Sono Motors - Aufstieg und Fall "21.000 Fans, die auf einen Totalverlust zusteuern"


Dichtes Gedränge bei der Vorstellung des Solarautos Sion.
(Foto: picture alliance / SZ Photo)
Zwei Waldorfschüler bauen ein Solarauto. Auf dem Höhepunkt ist ihre Firma mehr als zwei Milliarden Dollar wert. Doch das revolutionäre Auto wird nie Realität - und das Geld vieler Unterstützer ist vermutlich futsch. Wie konnte es so weit kommen?
Die Recherche zum Aufstieg und Fall von Sono Motors beginnt in einem Industriegebiet in Berlin, gut drei Monate vor dem großen Knall. Das Münchner Startup reist durch die Republik, um bei umweltbewussten Käufern für sein Solarauto Sion zu werben. Bei jedem Halt der Werbetour bittet die Jungfirma um Geld: Die "Community" soll Sono Motors mit insgesamt 100 Millionen Euro aus der Patsche helfen.
"Die Leute haben geklatscht und gejubelt. Es hat auch niemand danach gefragt, was das Risiko ist. Sie haben gefragt: Wann kommt endlich dieses Auto und wie groß ist der Kofferraum?", erinnert sich Investigativjournalistin Hannah Schwär im ntv-Podcast "Startup - Jetzt ganz ehrlich".
Schwär mischt sich damals bei der Werbetour in Berlin ins Publikum und bekommt den Eindruck: Die Firma hinter dem Solartraum ist entweder genial oder grob fahrlässig. Seitdem hat sie für das Wirtschaftsmagazin "Capital" mehrere Recherchen über den Aufstieg und Fall von Sono Motors, die Entwicklungsprobleme und die umstrittene Finanzierung des Startups veröffentlicht.
Zuletzt berichtete die Startup-Journalistin auch über das Insolvenzverfahren der Firma. Was vom Traum vom Solarauto übrig bleibt, sagt Schwär, seien vor allem 21.000 Fans, "die echt an Elektromobilität geglaubt haben und jetzt auf einen Totalverlust zusteuern".
Ein Auto fürs Klima
Doch wie konnte es überhaupt so weit kommen? Das Münchner Startup Sono Motors trat 2016 an, um ein günstiges Solarauto für den Massenmarkt zu bauen: den Sion. Die beiden Mitgründer Laurin Hahn und Jona Christians - zwei Abiturienten von der Waldorfschule ohne Studium, dafür mit großen Ambitionen - bastelten den ersten Sion-Prototypen damals noch in der Garage ihrer Eltern.
Mit ihrem Versprechen vom klimafreundlichen Auto und geschicktem Youtube-Marketing gelang es ihnen, eine treue Fangemeinde um sich zu scharen, die Sono Motors schließlich bis zum Börsengang trug.
Auf dem Höhepunkt des Hypes war das Unternehmen mehr als 2 Milliarden Dollar wert und hatte mehr als 44 Millionen Euro Anzahlungen von rund 21.000 interessierten Käufern kassiert. Und das alles, obwohl es noch gar kein serienreifes Solarauto vorzuweisen hatte.

### Datenauszüge
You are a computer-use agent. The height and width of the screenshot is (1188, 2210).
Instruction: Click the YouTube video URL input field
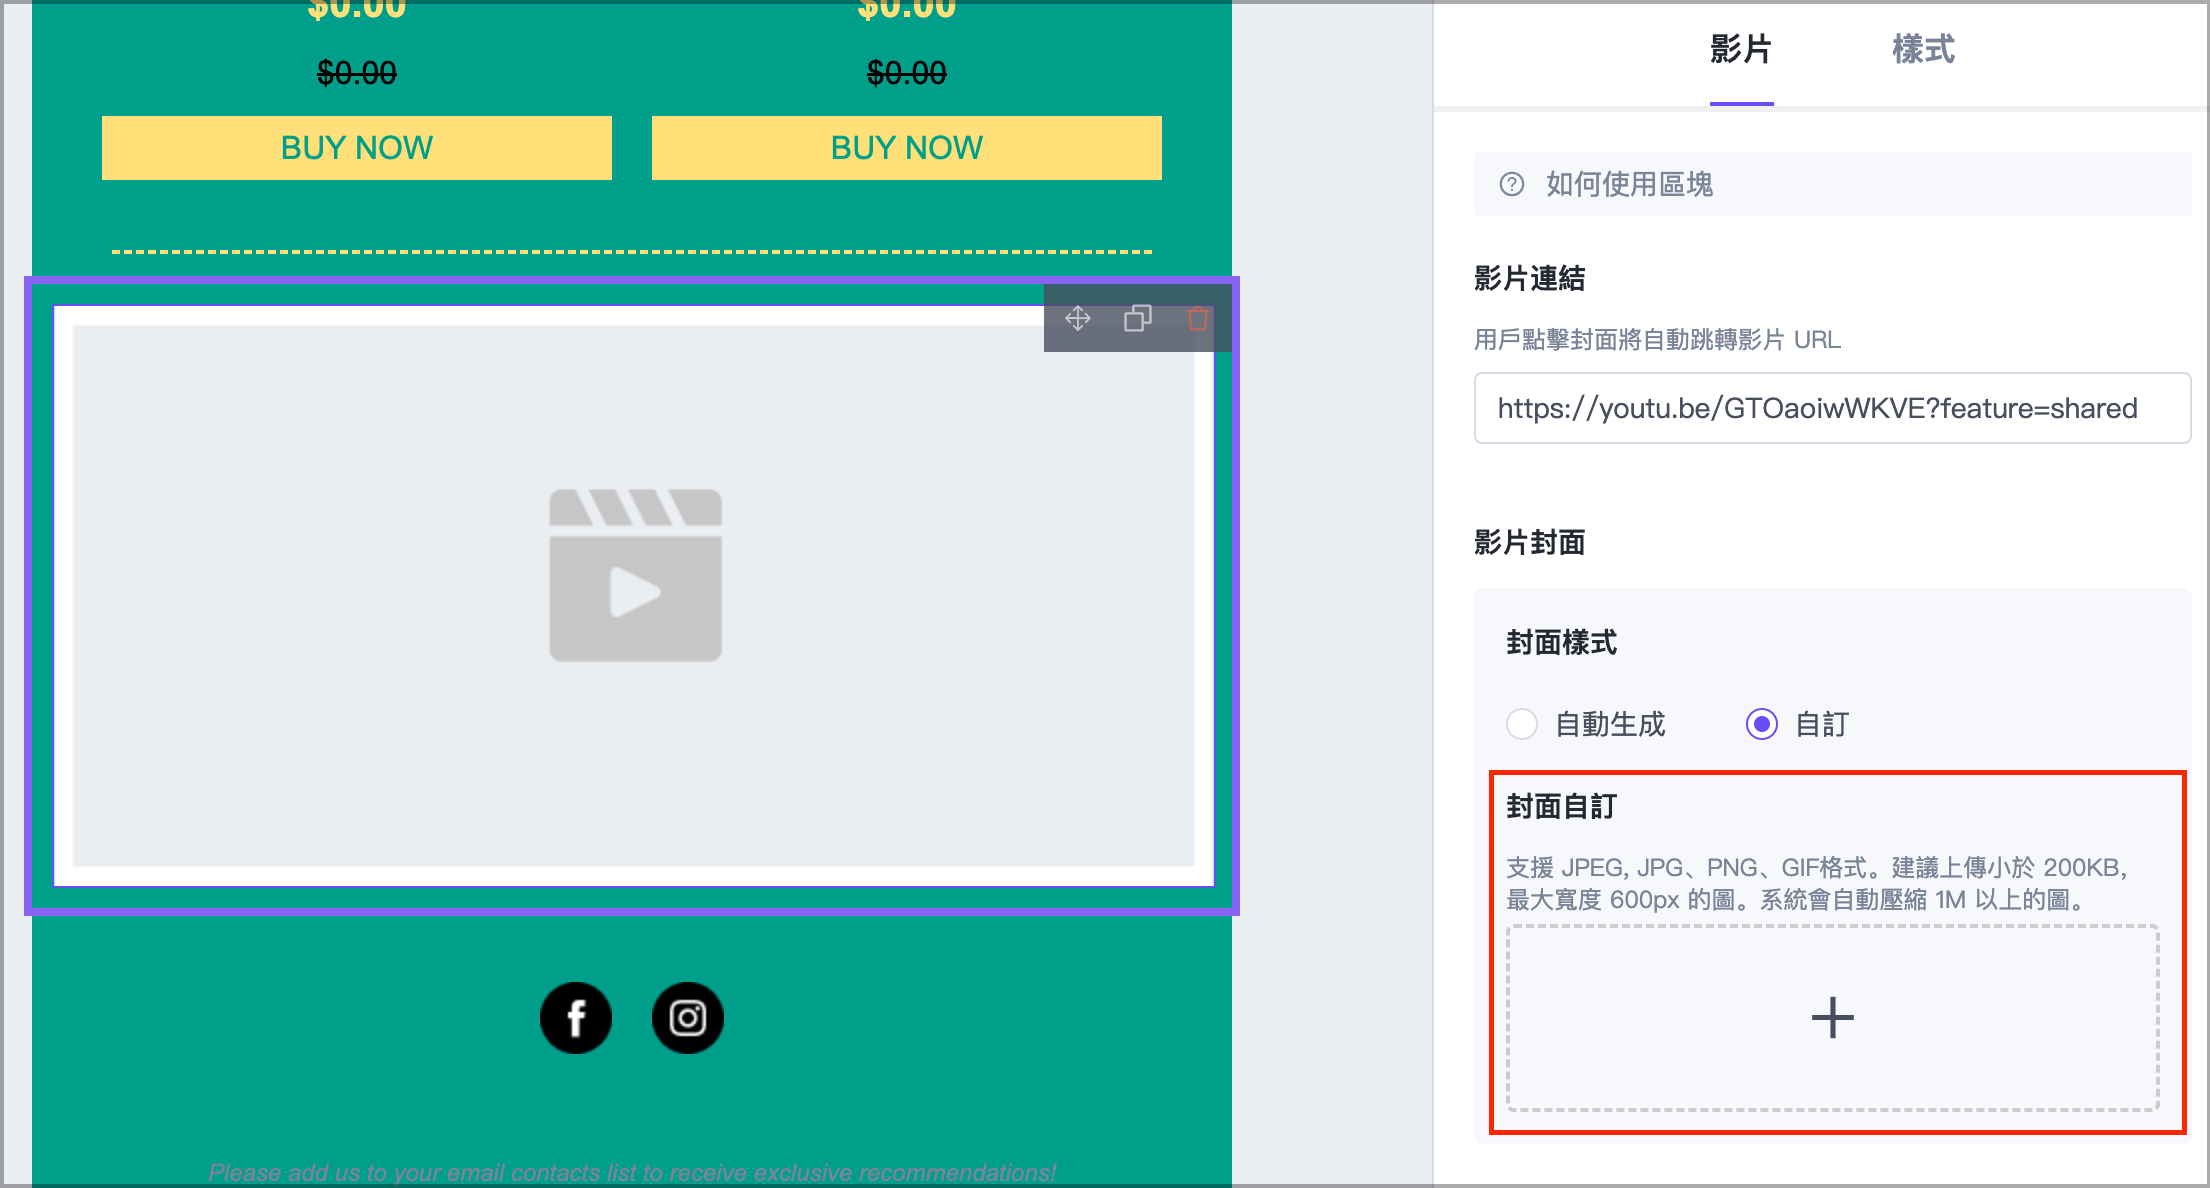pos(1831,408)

--

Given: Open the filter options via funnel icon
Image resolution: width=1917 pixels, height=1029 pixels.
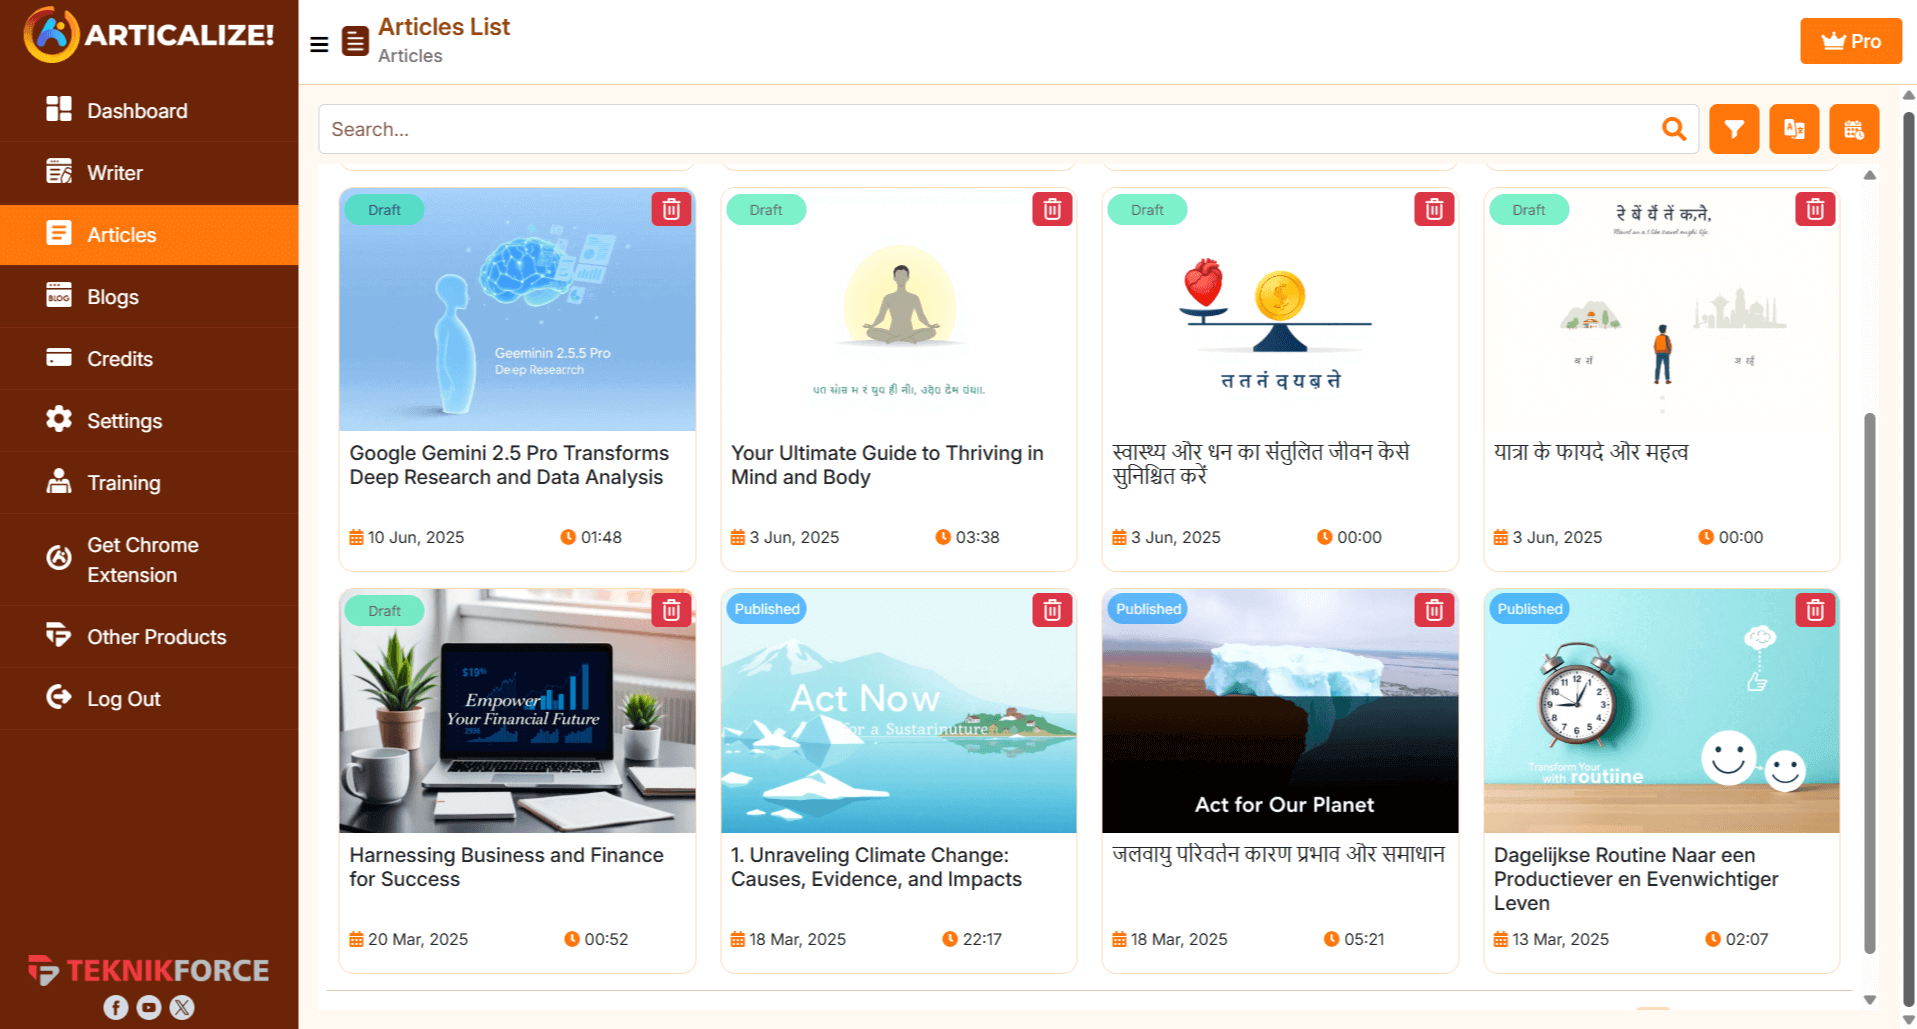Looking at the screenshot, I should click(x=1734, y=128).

### Zu erledigende Aufgaben
1. Schreib aus dem Text über Sono Motors den Abschnitt Wort für Wort ab, der mit den Worten „Sono Motors - Aufstieg“ beginnt und mit „der Patsche helfen.“ endet.
2. Übersetze den folgenden Satz aus dem Text über Sono Motors ins Englische: „Auf dem Höhepunkt ist ihre Firma mehr als zwei Milliarden Dollar wert.“
3. Führe den Text über Sono Motors im Anschluss an seinen letzten Satz weiter.

### Antworten je Aufgabe
1.
Sono Motors - Aufstieg und Fall "21.000 Fans, die auf einen Totalverlust zusteuern"


Dichtes Gedränge bei der Vorstellung des Solarautos Sion.
(Foto: picture alliance / SZ Photo)
Zwei Waldorfschüler bauen ein Solarauto. Auf dem Höhepunkt ist ihre Firma mehr als zwei Milliarden Dollar wert. Doch das revolutionäre Auto wird nie Realität - und das Geld vieler Unterstützer ist vermutlich futsch. Wie konnte es so weit kommen?
Die Recherche zum Aufstieg und Fall von Sono Motors beginnt in einem Industriegebiet in Berlin, gut drei Monate vor dem großen Knall. Das Münchner Startup reist durch die Republik, um bei umweltbewussten Käufern für sein Solarauto Sion zu werben. Bei jedem Halt der Werbetour bittet die Jungfirma um Geld: Die "Community" soll Sono Motors mit insgesamt 100 Millionen Euro aus der Patsche helfen.

2. At its peak, their company is worth more than two billion dollars.

3.
Sie traten auf wie Steve Jobs
Bei ihrer Börsenstory punkteten die Gründer hauptsächlich mit ihrem visionären Auftreten, das in vielerlei Hinsicht an den früheren Apple-Chef Steve Jobs erinnerte.
Zudem positionierte sich Sono Motors von Anfang an als Gegenmodell zum Großkonzern und erntete damit viele Sympathien. Um das Startup entstand über die Jahre ein regelrechter Kult, mit eigenem Youtube-Kanal, Fan-Blogs, Facebook-Seiten und Freundschaftsbändchen.
"Sie haben den Traum von einer besseren Welt verkauft. Man hatte das Gefühl, man ist Teil dieses Unternehmens, Teil dieser Veränderung", sagt Schwär über das Gründerduo. "Ein Insider sagte mir, es war wie eine Glaubensgemeinschaft mit angehängter Ideenwerkstatt."
Doch hinter der Fassade kriselte es. Immer wieder verschob Sono Motors den Produktionsstart des Sion, schlitterte zweimal fast in die Pleite.
Comeback oder Endspiel?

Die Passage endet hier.